R: Perform statistical analysis of tightness for branches of a...

SigTree {TBEST}

R Documentation

Perform statistical analysis of tightness for branches of a hierarchical cluster.

Description

Description: Given data from which a hierarchical tree is grown, compute measures of tightness for each branch, sample from the null distribution of these measures in the randomized data and compute the corresponding p-values.

Usage

SigTree(myinput,mystat=c("all","fldc","bldc","fldcc","slb"),
        mymethod="complete",mymetric="euclidean",rand.fun=NA,
        by.block=NA,distrib=c("vanilla","Rparallel"),Ptail=TRUE,
        tailmethod=c("ML","MOM"),njobs=1,seed=NA,
        Nperm=ifelse(Ptail,1000,1000*nrow(myinput)),
        metric.args=list(),rand.args=list())

Arguments

`myinput`	A matrix with rows corresponding to items to be clustered.
`mystat`	A character string specifying the measures of tightness to be computed and evaluated for significance of finding. See Details for the definitions of these measures. If `"all"` is chosen, all the first three measures, `"fldc"`, `"bldc"` and `"fldcc"`, and the corresponding p-values are computed. Otherwise, only the specified measure and its p-value are computed.
`mymethod`	A character string specifying the linkage method for hierarchical clustering, to be used by the `hclust` function. See `hclust` argument `method` for method options.
`mymetric`	A character string specifying the definition of dissimilarity (distance) among the data items. The options, in addition to those for the argument `method` of the `dist` functiton, are `"pearson"`,`"kendall"`, and `"spearman"`. If one of the latter three is chosen, the distances are computed as `as.dist(1 -` `cor(myinput))`, with the corresponding option for the `method` argument of the `cor` function.It can also be a character string specifying a user supplied dissimilarity (distance) function for `myinput`. See `details` and `examples` below for further explanation.
`rand.fun`	A character string specifying the permutation method to be applied to `myinput`. If NA(default), no permutation is performed. `"shuffle.column"` performs a random permutation independently within each column. With `"shuffle.block"`, a random permutation is performed independently within each block of columns, as specified by the `by.block` argument, and independently from the other blocks. It can also be a character string specifying a user supplied randomization function for `myinput`. See `details` and `examples` below for further explanation.
`by.block`	A vector of the same length as the column dimension of `myinput`, to specify the blocking of columns of `myinput`. It is used in conjunction with `rand.fun` `= "shuffle.block"`, and is ignored otherwise.

+ + + +

Stated problem 1: In the listing, change "coordinate pair" to "point" in everything from the line containing "The height and width of the screenshot is (691, 1300)." down to the line containing "center [464, 188].", and return only those lines.
Stated problem 2: Continue the SigTree help page from where it stops.
The SigTree help page and the listing have nothing to do with each other.

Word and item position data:
+ + + +

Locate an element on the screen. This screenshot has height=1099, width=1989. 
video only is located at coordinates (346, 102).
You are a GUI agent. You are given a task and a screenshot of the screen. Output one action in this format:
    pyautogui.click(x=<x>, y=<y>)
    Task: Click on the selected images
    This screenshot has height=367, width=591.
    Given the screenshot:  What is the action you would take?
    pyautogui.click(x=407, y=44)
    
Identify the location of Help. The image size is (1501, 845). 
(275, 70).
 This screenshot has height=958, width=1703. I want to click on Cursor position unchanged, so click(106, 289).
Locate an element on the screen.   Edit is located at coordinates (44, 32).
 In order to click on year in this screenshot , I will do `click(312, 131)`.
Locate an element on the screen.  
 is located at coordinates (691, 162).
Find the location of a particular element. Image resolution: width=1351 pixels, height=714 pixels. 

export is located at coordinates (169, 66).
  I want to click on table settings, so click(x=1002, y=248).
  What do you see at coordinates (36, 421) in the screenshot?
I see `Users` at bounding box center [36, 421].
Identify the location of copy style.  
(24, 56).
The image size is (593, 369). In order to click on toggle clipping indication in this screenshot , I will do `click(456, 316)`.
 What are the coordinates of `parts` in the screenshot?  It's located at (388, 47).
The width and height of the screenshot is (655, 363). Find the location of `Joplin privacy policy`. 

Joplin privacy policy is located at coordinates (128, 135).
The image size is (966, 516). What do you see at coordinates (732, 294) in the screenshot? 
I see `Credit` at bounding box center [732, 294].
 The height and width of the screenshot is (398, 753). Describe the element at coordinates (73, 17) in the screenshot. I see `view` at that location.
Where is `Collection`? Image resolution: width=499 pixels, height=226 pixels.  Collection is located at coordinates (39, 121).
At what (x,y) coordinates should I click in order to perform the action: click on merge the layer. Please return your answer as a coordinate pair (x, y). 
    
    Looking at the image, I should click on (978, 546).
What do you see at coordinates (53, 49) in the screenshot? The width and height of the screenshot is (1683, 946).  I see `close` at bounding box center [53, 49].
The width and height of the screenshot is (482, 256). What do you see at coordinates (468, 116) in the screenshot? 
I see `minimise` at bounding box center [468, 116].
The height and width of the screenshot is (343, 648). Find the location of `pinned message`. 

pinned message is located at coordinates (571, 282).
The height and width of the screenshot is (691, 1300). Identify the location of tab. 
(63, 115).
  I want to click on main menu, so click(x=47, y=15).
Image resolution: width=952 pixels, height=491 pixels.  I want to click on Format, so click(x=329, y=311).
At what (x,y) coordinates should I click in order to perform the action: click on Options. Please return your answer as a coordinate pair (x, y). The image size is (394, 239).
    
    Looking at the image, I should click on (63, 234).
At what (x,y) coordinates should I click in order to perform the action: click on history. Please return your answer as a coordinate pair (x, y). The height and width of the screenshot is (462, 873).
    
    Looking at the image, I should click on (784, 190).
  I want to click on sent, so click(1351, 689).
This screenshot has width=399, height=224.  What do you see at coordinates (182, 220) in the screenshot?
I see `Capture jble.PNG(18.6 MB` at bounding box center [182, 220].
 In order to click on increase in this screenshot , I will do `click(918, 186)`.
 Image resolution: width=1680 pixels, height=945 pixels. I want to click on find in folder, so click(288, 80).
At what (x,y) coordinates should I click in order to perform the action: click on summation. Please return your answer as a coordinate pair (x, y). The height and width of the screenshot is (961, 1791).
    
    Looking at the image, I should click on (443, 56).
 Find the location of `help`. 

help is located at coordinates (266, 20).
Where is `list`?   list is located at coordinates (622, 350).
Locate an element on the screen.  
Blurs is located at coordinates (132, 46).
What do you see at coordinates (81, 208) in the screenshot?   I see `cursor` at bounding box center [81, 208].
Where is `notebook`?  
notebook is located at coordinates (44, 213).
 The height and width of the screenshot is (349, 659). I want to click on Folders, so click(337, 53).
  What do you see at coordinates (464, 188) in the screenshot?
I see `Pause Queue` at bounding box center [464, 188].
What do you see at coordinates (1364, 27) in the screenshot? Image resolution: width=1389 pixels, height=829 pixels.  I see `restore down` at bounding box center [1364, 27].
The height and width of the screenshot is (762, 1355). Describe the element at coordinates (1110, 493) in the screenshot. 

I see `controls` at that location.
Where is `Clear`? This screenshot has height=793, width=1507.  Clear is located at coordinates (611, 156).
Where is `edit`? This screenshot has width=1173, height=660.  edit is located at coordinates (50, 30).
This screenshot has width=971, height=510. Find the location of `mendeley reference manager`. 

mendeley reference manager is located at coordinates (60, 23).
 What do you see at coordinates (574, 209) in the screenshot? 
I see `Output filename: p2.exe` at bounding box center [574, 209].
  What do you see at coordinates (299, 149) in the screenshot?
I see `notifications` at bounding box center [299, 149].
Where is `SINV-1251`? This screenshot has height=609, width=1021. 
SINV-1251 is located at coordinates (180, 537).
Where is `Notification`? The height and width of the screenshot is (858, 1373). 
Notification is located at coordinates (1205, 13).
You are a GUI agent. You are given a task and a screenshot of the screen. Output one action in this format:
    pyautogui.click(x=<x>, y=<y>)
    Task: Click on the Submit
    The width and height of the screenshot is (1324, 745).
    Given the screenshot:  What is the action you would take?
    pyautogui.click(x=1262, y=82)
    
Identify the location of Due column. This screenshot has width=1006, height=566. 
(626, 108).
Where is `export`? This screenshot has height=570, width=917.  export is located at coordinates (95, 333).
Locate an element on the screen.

+ + + +

Exercise result 1:
The height and width of the screenshot is (691, 1300). Identify the location of tab. 
(63, 115).
  I want to click on main menu, so click(x=47, y=15).
Image resolution: width=952 pixels, height=491 pixels.  I want to click on Format, so click(x=329, y=311).
At what (x,y) coordinates should I click in order to perform the action: click on Options. Please return your answer as a point (x, y). The image size is (394, 239).
    
    Looking at the image, I should click on (63, 234).
At what (x,y) coordinates should I click in order to perform the action: click on history. Please return your answer as a point (x, y). The height and width of the screenshot is (462, 873).
    
    Looking at the image, I should click on (784, 190).
  I want to click on sent, so click(1351, 689).
This screenshot has width=399, height=224.  What do you see at coordinates (182, 220) in the screenshot?
I see `Capture jble.PNG(18.6 MB` at bounding box center [182, 220].
 In order to click on increase in this screenshot , I will do `click(918, 186)`.
 Image resolution: width=1680 pixels, height=945 pixels. I want to click on find in folder, so click(288, 80).
At what (x,y) coordinates should I click in order to perform the action: click on summation. Please return your answer as a point (x, y). The height and width of the screenshot is (961, 1791).
    
    Looking at the image, I should click on (443, 56).
 Find the location of `help`. 

help is located at coordinates (266, 20).
Where is `list`?   list is located at coordinates (622, 350).
Locate an element on the screen.  
Blurs is located at coordinates (132, 46).
What do you see at coordinates (81, 208) in the screenshot?   I see `cursor` at bounding box center [81, 208].
Where is `notebook`?  
notebook is located at coordinates (44, 213).
 The height and width of the screenshot is (349, 659). I want to click on Folders, so click(337, 53).
  What do you see at coordinates (464, 188) in the screenshot?
I see `Pause Queue` at bounding box center [464, 188].

Exercise result 2:
`distrib`	One of `"vanilla", "Rparallel"` to specify the distributed computing option for the cluster assignment step. For `"vanilla"` (default) no distributed computing is performed. For `"Rparallel"` the `parallel` package of `R` core is used for multi-core processing.
`Ptail`	Logical. If `Ptail` is TRUE(default), the Generalized Pareto Distribution is used to approximate the tail of the null distribution for each of the chosen measures. Otherwise, empirical p-values are computed directly from the corresponding samples.
`tailmethod`	A character string only needed to be specified if the `Ptail` is set to TRUE. For `"ML"` the parameters of the Generalized Pareto Distribution are estimated by likelihood maximization; for `"MOM"` they are estimated by the method of moments.
`njobs`	A single integer specifying the number of worker jobs to create in case of distributed computation if `distrib = "Rparallel"`; ignored otherwise.
`seed`	An optional single integer value, to be used to set the random number generator seed (see `details`).
`Nperm`	A single integer specifying the size of a sample from the null distribution. See `details` for the default sample size.
`metric.args`	Additional arguments for user-supplied dissimilarity (distance) function. See `details` and `examples` below for further explanation.
`rand.args`	Additional arguments for user-supplied randomization function. See `details` and `examples` below for further explanation.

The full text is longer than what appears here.